**WHAT IS REQUIRED:**
Present every row below as a Markdown table with the columns "No." and "Row Text," giving each line its number and omitting blank lines.

··········

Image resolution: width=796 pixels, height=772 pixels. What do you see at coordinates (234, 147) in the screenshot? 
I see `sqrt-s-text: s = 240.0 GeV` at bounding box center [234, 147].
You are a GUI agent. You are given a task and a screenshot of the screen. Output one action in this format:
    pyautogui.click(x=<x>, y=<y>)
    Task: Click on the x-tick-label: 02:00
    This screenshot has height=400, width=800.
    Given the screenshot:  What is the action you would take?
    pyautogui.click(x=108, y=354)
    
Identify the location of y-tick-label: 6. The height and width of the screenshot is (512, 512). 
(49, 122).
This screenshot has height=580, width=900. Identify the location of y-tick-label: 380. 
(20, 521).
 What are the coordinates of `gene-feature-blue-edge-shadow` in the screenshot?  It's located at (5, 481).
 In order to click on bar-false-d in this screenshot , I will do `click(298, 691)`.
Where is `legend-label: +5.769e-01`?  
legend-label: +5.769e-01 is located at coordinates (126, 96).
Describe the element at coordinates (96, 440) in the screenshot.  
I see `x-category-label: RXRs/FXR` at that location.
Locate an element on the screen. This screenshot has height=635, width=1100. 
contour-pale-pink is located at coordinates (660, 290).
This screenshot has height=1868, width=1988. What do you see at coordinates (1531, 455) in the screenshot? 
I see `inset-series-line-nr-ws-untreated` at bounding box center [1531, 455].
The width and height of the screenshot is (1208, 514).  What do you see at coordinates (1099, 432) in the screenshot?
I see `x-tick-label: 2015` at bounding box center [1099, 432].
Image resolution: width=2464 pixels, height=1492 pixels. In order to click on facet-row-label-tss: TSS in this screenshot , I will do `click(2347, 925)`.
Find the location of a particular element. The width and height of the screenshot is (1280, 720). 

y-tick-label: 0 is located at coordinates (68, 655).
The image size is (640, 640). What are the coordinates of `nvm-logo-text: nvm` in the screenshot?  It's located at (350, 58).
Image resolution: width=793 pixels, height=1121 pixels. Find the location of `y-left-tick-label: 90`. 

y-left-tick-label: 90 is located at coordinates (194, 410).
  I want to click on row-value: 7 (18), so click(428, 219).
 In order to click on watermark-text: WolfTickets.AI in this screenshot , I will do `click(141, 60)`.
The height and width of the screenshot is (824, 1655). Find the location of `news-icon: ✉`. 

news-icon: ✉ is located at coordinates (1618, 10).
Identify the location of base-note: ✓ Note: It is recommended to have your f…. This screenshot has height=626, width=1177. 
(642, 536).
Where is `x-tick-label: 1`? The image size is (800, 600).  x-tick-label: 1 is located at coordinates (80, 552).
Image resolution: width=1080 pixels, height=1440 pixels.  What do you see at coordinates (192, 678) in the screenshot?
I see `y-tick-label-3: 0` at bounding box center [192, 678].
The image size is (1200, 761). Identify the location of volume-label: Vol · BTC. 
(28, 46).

··········

**ANSWER SECTION:**
| No. | Row Text |
|---|---|
| 1 | Image resolution: width=796 pixels, height=772 pixels. What do you see at coordinates (234, 147) in the screenshot?  |
| 2 | I see `sqrt-s-text: s = 240.0 GeV` at bounding box center [234, 147]. |
| 3 | You are a GUI agent. You are given a task and a screenshot of the screen. Output one action in this format: |
| 4 |     pyautogui.click(x=<x>, y=<y>) |
| 5 |     Task: Click on the x-tick-label: 02:00 |
| 6 |     This screenshot has height=400, width=800. |
| 7 |     Given the screenshot:  What is the action you would take? |
| 8 |     pyautogui.click(x=108, y=354) |
| 9 | Identify the location of y-tick-label: 6. The height and width of the screenshot is (512, 512).  |
| 10 | (49, 122). |
| 11 | This screenshot has height=580, width=900. Identify the location of y-tick-label: 380.  |
| 12 | (20, 521). |
| 13 |  What are the coordinates of `gene-feature-blue-edge-shadow` in the screenshot?  It's located at (5, 481). |
| 14 |  In order to click on bar-false-d in this screenshot , I will do `click(298, 691)`. |
| 15 | Where is `legend-label: +5.769e-01`?   |
| 16 | legend-label: +5.769e-01 is located at coordinates (126, 96). |
| 17 | Describe the element at coordinates (96, 440) in the screenshot.   |
| 18 | I see `x-category-label: RXRs/FXR` at that location. |
| 19 | Locate an element on the screen. This screenshot has height=635, width=1100.  |
| 20 | contour-pale-pink is located at coordinates (660, 290). |
| 21 | This screenshot has height=1868, width=1988. What do you see at coordinates (1531, 455) in the screenshot?  |
| 22 | I see `inset-series-line-nr-ws-untreated` at bounding box center [1531, 455]. |
| 23 | The width and height of the screenshot is (1208, 514).  What do you see at coordinates (1099, 432) in the screenshot? |
| 24 | I see `x-tick-label: 2015` at bounding box center [1099, 432]. |
| 25 | Image resolution: width=2464 pixels, height=1492 pixels. In order to click on facet-row-label-tss: TSS in this screenshot , I will do `click(2347, 925)`. |
| 26 | Find the location of a particular element. The width and height of the screenshot is (1280, 720).  |
| 27 | y-tick-label: 0 is located at coordinates (68, 655). |
| 28 | The image size is (640, 640). What are the coordinates of `nvm-logo-text: nvm` in the screenshot?  It's located at (350, 58). |
| 29 | Image resolution: width=793 pixels, height=1121 pixels. Find the location of `y-left-tick-label: 90`.  |
| 30 | y-left-tick-label: 90 is located at coordinates (194, 410). |
| 31 |   I want to click on row-value: 7 (18), so click(428, 219). |
| 32 |  In order to click on watermark-text: WolfTickets.AI in this screenshot , I will do `click(141, 60)`. |
| 33 | The height and width of the screenshot is (824, 1655). Find the location of `news-icon: ✉`.  |
| 34 | news-icon: ✉ is located at coordinates (1618, 10). |
| 35 | Identify the location of base-note: ✓ Note: It is recommended to have your f…. This screenshot has height=626, width=1177.  |
| 36 | (642, 536). |
| 37 | Where is `x-tick-label: 1`? The image size is (800, 600).  x-tick-label: 1 is located at coordinates (80, 552). |
| 38 | Image resolution: width=1080 pixels, height=1440 pixels.  What do you see at coordinates (192, 678) in the screenshot? |
| 39 | I see `y-tick-label-3: 0` at bounding box center [192, 678]. |
| 40 | The image size is (1200, 761). Identify the location of volume-label: Vol · BTC.  |
| 41 | (28, 46). |